What this task involves
Every line below should be repeated exactly.

::: Material for this task :::

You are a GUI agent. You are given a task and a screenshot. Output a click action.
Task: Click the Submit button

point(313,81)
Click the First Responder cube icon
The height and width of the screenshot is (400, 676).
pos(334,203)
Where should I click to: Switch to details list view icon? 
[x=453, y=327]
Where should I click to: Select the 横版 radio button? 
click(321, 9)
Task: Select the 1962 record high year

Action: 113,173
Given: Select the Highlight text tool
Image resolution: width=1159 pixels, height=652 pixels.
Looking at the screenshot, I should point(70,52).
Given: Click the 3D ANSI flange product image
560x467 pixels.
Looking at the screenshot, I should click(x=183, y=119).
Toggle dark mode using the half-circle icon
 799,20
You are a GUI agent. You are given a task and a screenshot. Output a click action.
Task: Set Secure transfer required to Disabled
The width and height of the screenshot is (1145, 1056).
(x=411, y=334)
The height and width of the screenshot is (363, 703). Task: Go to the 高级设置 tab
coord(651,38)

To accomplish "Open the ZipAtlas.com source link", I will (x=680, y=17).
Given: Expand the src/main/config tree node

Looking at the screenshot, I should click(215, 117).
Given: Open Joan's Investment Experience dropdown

:::

Answer space
You are a GUI agent. You are given a task and a screenshot. Output a click action.
Task: Click the Submit button

point(313,81)
Click the First Responder cube icon
The height and width of the screenshot is (400, 676).
pos(334,203)
Where should I click to: Switch to details list view icon? 
[x=453, y=327]
Where should I click to: Select the 横版 radio button? 
click(321, 9)
Task: Select the 1962 record high year

Action: 113,173
Given: Select the Highlight text tool
Image resolution: width=1159 pixels, height=652 pixels.
Looking at the screenshot, I should point(70,52).
Given: Click the 3D ANSI flange product image
560x467 pixels.
Looking at the screenshot, I should click(x=183, y=119).
Toggle dark mode using the half-circle icon
 799,20
You are a GUI agent. You are given a task and a screenshot. Output a click action.
Task: Set Secure transfer required to Disabled
The width and height of the screenshot is (1145, 1056).
(x=411, y=334)
The height and width of the screenshot is (363, 703). Task: Go to the 高级设置 tab
coord(651,38)

To accomplish "Open the ZipAtlas.com source link", I will (x=680, y=17).
Given: Expand the src/main/config tree node

Looking at the screenshot, I should click(215, 117).
Given: Open Joan's Investment Experience dropdown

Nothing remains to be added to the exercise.